Python library for calculating the mean opinion score (MOS) and 95% confidence interval (CI) of the standard deviation (SD) of text-to-speech (TTS) ratings according to "Ribeiro, F., Florêncio, D., Zhang, C., & Seltzer, M. (2011). CrowdMOS: An approach for crowdsourcing mean opinion score studies". To determine CIs, the authors used a two-way random effects model with the variables: diversity of intrinsic sentence quality, diversity of rater preference, and subjective uncertainty.

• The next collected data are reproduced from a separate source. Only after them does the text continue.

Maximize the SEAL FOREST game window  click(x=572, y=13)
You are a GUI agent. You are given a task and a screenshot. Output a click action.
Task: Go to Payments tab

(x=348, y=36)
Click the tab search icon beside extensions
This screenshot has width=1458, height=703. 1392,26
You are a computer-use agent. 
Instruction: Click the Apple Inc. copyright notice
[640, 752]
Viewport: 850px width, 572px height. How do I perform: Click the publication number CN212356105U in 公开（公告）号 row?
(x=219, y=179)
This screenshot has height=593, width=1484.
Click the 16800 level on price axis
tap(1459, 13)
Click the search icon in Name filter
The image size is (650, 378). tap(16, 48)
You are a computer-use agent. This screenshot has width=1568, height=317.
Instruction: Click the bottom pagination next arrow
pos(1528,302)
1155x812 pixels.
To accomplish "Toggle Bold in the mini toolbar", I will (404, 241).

pip install mean-opinion-score --user
import numpy as np
from mean_opinion_score import get_ci95, get_ci95_default, get_mos
_ = np.nan
ratings = np.array([
# columns represent sentences
[4, 5, _, 4, _, 3], # rater 1
[4, 4, 4, 5, _, 4], # rater 2
[_, 3, 5, 4, _, 1], # rater 3
[_, _, _, _, _, _], # rater 4
])
mos = get_mos(ratings)
ci = get_ci95(ratings)
ci_default = get_ci95_default(ratings)
print(f"MOS: {mos:.2f} ± {ci:.4f}")
print(f"MOS: {mos:.2f} ± {ci_default:.4f}")
# MOS: 3.85 ± 1.3316
# MOS: 3.85 ± 0.5579
numpy
scipy
If you notice an error, please don't hesitate to open an issue.
# update
sudo apt update
# install Python 3.6, 3.7, 3.8, 3.9, 3.10 & 3.11 for ensuring that tests can be run
sudo apt install python3-pip \
python3.6 python3.6-dev python3.6-distutils python3.6-venv \
python3.7 python3.7-dev python3.7-distutils python3.7-venv \
python3.8 python3.8-dev python3.8-distutils python3.8-venv \
python3.9 python3.9-dev python3.9-distutils python3.9-venv \
python3.10 python3.10-dev python3.10-distutils python3.10-venv \
python3.11 python3.11-dev python3.11-distutils python3.11-venv
# install pipenv for creation of virtual environments
python3.11 -m pip install pipenv --user
# check out repo
git clone https://github.com/stefantaubert/mean-opinion-score.git
cd mean-opinion-score
# create virtual environment
python3.11 -m pipenv install --dev
# first install the tool like in "Development setup"
# then, navigate into the directory of the repo (if not already done)
cd mean-opinion-score
# activate environment
python3.11 -m pipenv shell
# run tests
tox
Final lines of test result output:
py36: OK
py37: OK
py38: OK
py39: OK
py310: OK
py311: OK
congratulations :)
MIT License
MOS and CI calculation is taken from:
- Ribeiro, F., Florêncio, D., Zhang, C., & Seltzer, M. (2011). CrowdMOS: An approach for crowdsourcing mean opinion score studies. 2011 IEEE International Conference on Acoustics, Speech and Signal Processing (ICASSP), 2416–2419. https://doi.org/10.1109/ICASSP.2011.5946971
Funded by the Deutsche Forschungsgemeinschaft (DFG, German Research Foundation) – Project-ID 416228727 – CRC 1410.
If you want to cite this repo, you can use this BibTeX-entry generated by GitHub (see About => Cite this repository).
Taubert, S. (2023). mean-opinion-score (Version 0.0.2) [Computer software]. https://doi.org/10.5281/zenodo.8238259
- v0.0.2 (2023-08-11)
- Added:
- commonly used 95% confidence interval calculation
- Added:
- v0.0.1 (2023-02-23)
- Initial release